Published in today’s Union Leader —
Your Turn, NH – Mike Reynolds:
FOR OVER two decades the independent people of New Hampshire have been solidly against assisted suicide. Since 1996, the New Hampshire legislature has studied or voted down this proposed law so many times it takes two hands to count them all.
Assisted suicide laws are the most egregious form of discrimination against severely disabled and “terminally ill” people. How can we call suicide a public health crisis for most people while facilitating the suicides of older, ill and disabled people? Should we not be doing everything we can to support such persons in having the best possible health care and home care so they have quality of life for however long they have?

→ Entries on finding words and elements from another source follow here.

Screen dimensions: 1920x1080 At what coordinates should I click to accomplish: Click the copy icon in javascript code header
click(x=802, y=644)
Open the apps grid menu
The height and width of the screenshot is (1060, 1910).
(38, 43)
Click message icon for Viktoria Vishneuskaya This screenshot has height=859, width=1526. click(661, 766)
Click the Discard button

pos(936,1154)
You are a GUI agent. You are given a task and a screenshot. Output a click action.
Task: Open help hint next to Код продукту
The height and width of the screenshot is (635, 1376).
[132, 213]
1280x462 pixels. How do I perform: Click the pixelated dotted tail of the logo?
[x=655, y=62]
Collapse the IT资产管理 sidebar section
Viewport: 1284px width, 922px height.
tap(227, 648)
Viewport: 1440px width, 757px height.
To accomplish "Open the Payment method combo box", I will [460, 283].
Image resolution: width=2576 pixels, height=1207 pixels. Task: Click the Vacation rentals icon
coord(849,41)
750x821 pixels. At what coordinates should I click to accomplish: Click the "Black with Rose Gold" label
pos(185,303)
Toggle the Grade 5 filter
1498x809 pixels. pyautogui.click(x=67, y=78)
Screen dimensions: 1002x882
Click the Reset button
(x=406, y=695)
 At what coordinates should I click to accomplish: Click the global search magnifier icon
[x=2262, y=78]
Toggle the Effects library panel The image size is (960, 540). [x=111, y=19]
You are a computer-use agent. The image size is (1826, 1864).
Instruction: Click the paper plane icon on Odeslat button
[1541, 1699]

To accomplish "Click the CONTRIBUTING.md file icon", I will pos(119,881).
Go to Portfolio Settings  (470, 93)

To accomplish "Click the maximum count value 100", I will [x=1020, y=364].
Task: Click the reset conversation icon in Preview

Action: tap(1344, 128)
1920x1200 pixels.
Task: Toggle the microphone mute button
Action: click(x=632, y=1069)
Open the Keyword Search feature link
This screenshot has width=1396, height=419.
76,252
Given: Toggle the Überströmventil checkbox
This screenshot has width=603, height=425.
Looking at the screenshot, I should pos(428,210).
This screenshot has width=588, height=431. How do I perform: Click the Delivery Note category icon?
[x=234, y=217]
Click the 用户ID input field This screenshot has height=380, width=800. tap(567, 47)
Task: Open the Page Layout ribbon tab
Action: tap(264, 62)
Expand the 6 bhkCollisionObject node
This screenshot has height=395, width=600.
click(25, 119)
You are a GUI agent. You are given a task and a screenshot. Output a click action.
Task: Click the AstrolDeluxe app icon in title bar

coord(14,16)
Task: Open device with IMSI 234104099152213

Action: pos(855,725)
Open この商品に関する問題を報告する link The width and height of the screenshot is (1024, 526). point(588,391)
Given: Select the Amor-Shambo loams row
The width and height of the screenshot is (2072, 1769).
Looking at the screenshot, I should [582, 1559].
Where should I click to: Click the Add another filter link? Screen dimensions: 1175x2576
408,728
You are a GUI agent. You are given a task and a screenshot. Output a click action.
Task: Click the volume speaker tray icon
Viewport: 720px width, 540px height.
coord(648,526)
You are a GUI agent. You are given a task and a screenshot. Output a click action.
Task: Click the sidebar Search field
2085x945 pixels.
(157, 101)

With the experience of the laws in Oregon as a guide, the question of assisted suicide becomes, quite frankly, incompatible with New Hampshire values. [The] state motto, “Live Free or Die,” means we reject government interference in our daily lives. Oregon state government’s promotion of an assisted suicide program administered by the health care system means pushing people towards assisted suicide through denials of coverage for treatment and in-home care, covering up abuses, and ignoring incorrect prognoses that lead people to think they are dying when they are not.
The numerous flaws in HB 1659, the “Death with Dignity Act,” are so obvious that New Hampshire should reject this absurd legislation again. With HB 1659, the government would be promoting suicide for what in the preamble it calls “mental anguish over the prospect of losing control and independence, and/or embarrassing indignities.” This is a direct attack on the thousands of disabled Granite Staters who maintain their independence and dignity by directing aides to perform their care.
While assisted suicide proponents depict assisted suicide as only a last resort for people with advanced cancer, Oregon’s doctors have written lethal prescriptions for individuals whose qualifying medical diagnosis for assisted suicide was reported as chronic conditions like diabetes, gastrointestinal disease, arthritis, arteritis, sclerosis, stenosis, kidney failure, and musculoskeletal systems disorders.
As in Oregon, under bill HB1659 a person can be considered “terminal” and therefore eligible for assisted suicide simply by refusing medication they need. By that definition, people who have epilepsy, ongoing infections and other illnesses that can be managed with medication can qualify. This legislation is not limited in scope and is actually far more dangerous than the proponents want to admit.
A report released in May 2018 by the Centers for Disease Control and Prevention reveals that from 1999-2010, suicide among those aged 35-64 increased 49% in Oregon as compared to a 28% increase nationally. In Oregon, the rate of suicide is 21 percent above the national average and their rates of teen suicide have even been higher. There is a clear problem of suicide contagion.
While the bill proponents claim there are safeguards, there is absolutely no oversight once the medication is picked up from the pharmacy. Under the Oregon law and the proposed legislation, a “friend” can encourage an elder to make the assisted suicide request (“just in case”), sign the forms as a witness, pick up the prescription, and even administer the drug (since no independent witness is required). To be perfectly clear, the current bill being debated only discusses “self-administration” of the lethal drugs in the bill’s preamble; nowhere in the substantive provisions is the word mentioned.
This law is also vague about who can access it, but it would be far easier for an eighteen year old with a serious medical condition that could be controlled with medication to access this law than it would for the same eighteen-year-old to access cigarettes or alcohol.
There is nothing compassionate or caring in this bill. Instead it could serve as a template to encourage and even pressure the most vulnerable in our society, our older and critically ill populations, to hasten their deaths. And by giving legal immunity to everyone involved, it creates a legal framework where elder abuse (up to and including homicide), which nationally impacts about 10% of elders, gets a free pass. Please contact your legislators and have them oppose this very dangerous legislation.
Mike Reynolds is a member of Not Dead Yet, a disability rights group opposed to assisted suicide.